Have you read Tourists vs. Travelers. Inspiration For The 21st Century Traveler (Part 1) yet?

Not so long ago, evolutionary psychologists reached the conclusion that our distant ancestors avoided outsiders as they might have carried diseases. And we have to admit they were smart to do so. I mean, just remember the history lessons about the first contact between the Europeans and the indigenous people of the Americas. In a way, this evolutionary fear of foreigners is still with us today, though in the meantime, the reasons we invoke are not so much health related but have more to do with our economy and security.

But to be accurate, we, the moderns, always take safety precautions before going to less developed countries. We vaccinate to protect ourselves from them, but who protects them from us? Their is no vaccine to protect them against the tourists or travelers as a matter of fact. And I know from personal experience this is not fair. I caught the nastiest virus in the middle of the Spanish summer from an English tourist. I never felt as miserable. It was steaming hot outside and I suffered for two weeks in bed covered up till my neck. And that was just a flu virus I, the local, got from somebody just two Western countries away.

Sabtang

In spite of all the fears and threats travel presents for people, we still travel. Though we are generally rooted, we find pleasure in escaping from time to time. Why? Because travel is a learning experience, we get to see for ourselves, form our own impressions. Travel makes us porous to new customs, beauties, ideas, and dreams. Travel not only invites us to see the world anew, it gives us an unaccustomed look at who is doing the seeing.

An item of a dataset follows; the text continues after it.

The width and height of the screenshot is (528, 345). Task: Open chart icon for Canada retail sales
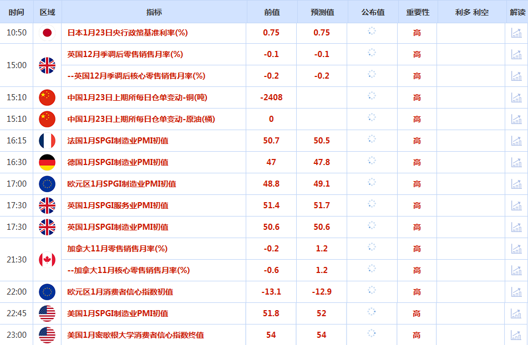coord(516,249)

“One’s destination is never a place, but a new way of seeing things.” – Henry Miller

None of the benefits of travel compares to the oblique glance it allows us of our selves. By placing us outside ourselves, travel provides us with the distance required to see what it is we are habitually doing and the anonymity to risk new ways of being in the world. There seems to be nothing like immersing in another culture for staving off the mind's tendency to calcification. We travel to grow up, wake up, and stay on our toes.

Travel breaks stereotypes and allows us to see freshly. I can't think of a better vaccine against dogmatism. Travel is like truth serum. As we struggle to reconcile what we're experiencing with what we take for granted, we strip away what's arbitrary in cultural practice and approach what is universal.

Silhouette ~ Explored ~

When we travel, we are perpetually off-balance and on guard. And sometimes it is precisely this fear what makes travel so enlivening and revelatory. Other times it is the pleasure of seeing familiar things with new eyes. And eventually it is the miracle of seeing the world in different shades of light. Do we get to yearn for the mindlessness of familiar routines? Of course we do! But that just makes old pleasures much sweeter when we return home.

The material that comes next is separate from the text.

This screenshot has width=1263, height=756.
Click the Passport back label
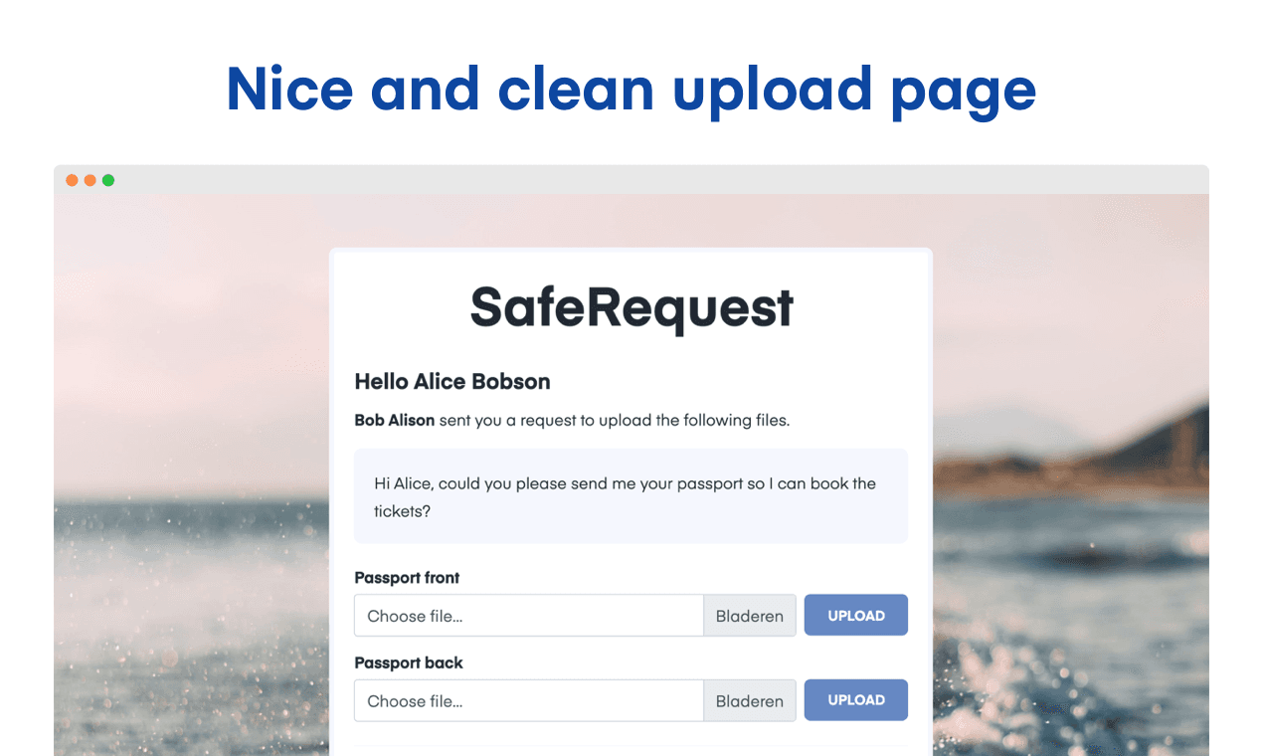(x=409, y=662)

“Traveling is a brutality. It forces you to trust strangers and to lose sight of all that familiar comfort of home and friends. You are constantly off balance. Nothing is yours except the essential things – air, sleep, dreams, the sea, the sky – all things tending towards the eternal or what we imagine of it.” – Cesare Pavese

Travel can be the ultimate zen activity. You are in the now - reacting to new stimuli - and not anchored in the past or future. You can be yourself. You can breathe in and out in a free way, unconstricted and restricted by habit. Because you are living outside your habits, away from routine.

Continue reading The Reasons We Travel For. Inspiration For The 21st Century Traveler (Part 3)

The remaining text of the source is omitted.